Paper Wasp

Paper wasps are colored yellow, black, brown, and red, depending on the species, with 3/4- to 1-inch long slender bodies. They build paper nests of a single comb (Figure 1) attached to trees, shrubs, and a variety of structures, such as building eaves. Their paper nest is derived from weathered wood or plant sources chewed and mixed with the wasps’ saliva. The colony begins in the spring when a mated female leaves her hibernation site to build her nest. Usually a single female initiates the nest, but in some species other females may join the original female and help build the nest and care for the young. The emerging young become the workers and gather paper and food, and of course, defend the nest. One of the original females does less colony work and becomes the sole egg layer or queen. The paper wasp queen is not obviously larger than the workers.

The colony grows rapidly through the summer, and the maximum colony size is usually reached in late summer or early fall. The typical mature paper wasp colony usually contains 20 to 75 adults on a nest 3 to 10 inches in diameter. These summer colonies are probably the most defensive and certainly the most threatening to humans.

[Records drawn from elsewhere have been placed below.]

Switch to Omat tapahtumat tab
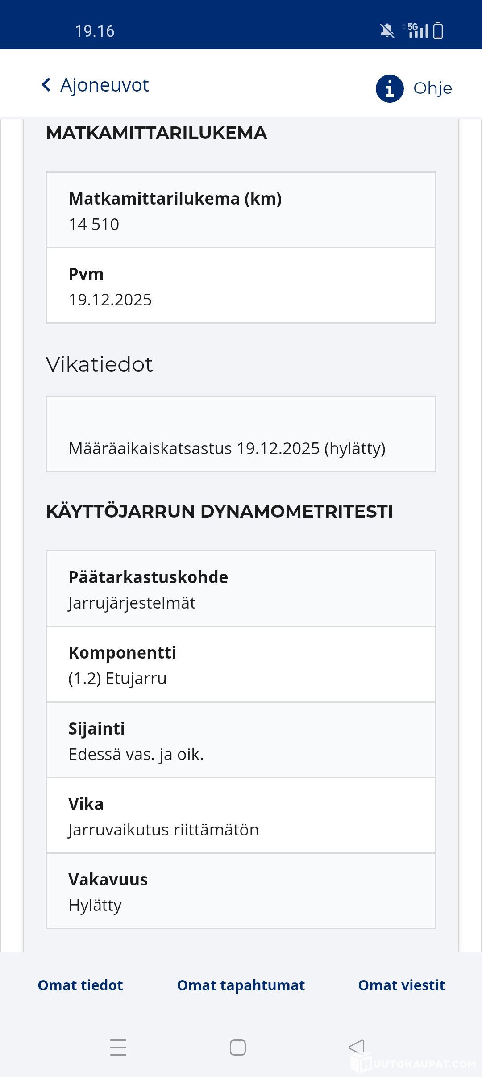coord(241,985)
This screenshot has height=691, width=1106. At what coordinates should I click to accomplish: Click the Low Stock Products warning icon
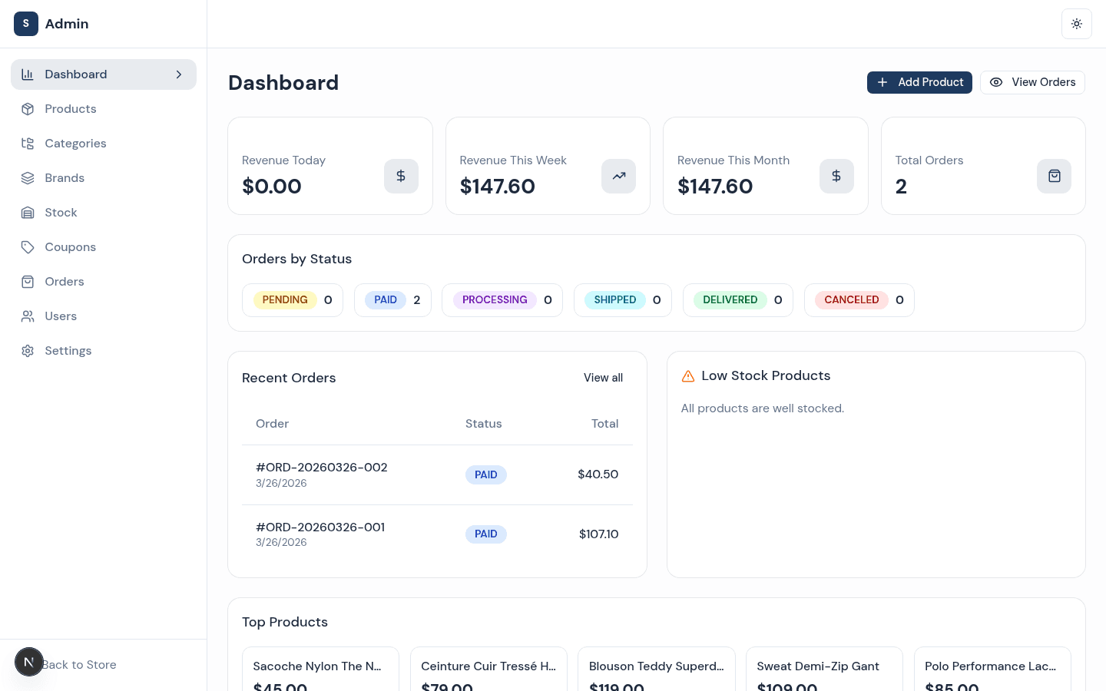(x=688, y=376)
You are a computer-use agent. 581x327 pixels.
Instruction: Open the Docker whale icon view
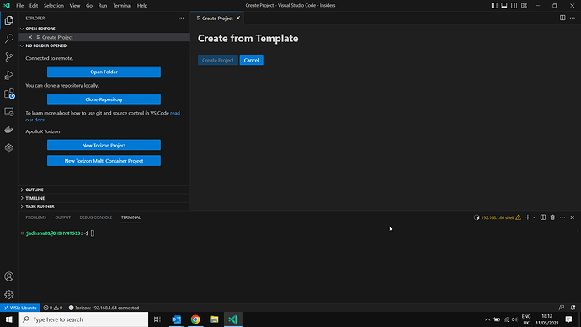[9, 130]
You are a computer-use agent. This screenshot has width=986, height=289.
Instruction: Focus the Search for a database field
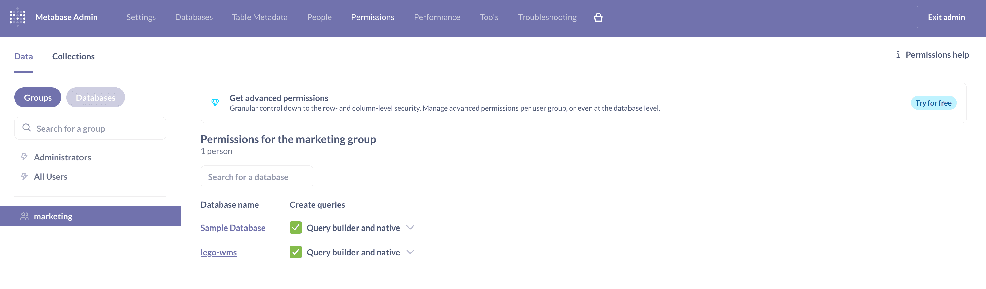coord(256,177)
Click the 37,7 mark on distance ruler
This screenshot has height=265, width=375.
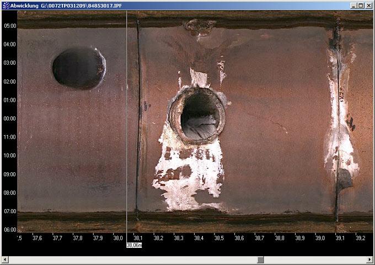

In the late summer and early fall, males and future reproductive females are produced. As the workers begin to die in the fall, the reproductives leave the nest to mate. Mating aggregations occur around elevated structures such as tree tops, towers, and high-rise buildings and near hibernation sites. Although such large numbers of wasps would appear to be a dangerous stinging hazard, most of these wasps are males, who lack a sting, and nonaggressive females primarily interested in mating and hibernation. After the mating season, the males soon die, while the mated females seek hibernation sites to survive the winter. The following spring, the annual cycle is repeated as females emerge from hibernation and initiate a new nest, sometimes in close proximity to their parental nest. However, they rarely re-use a previous season’s nest.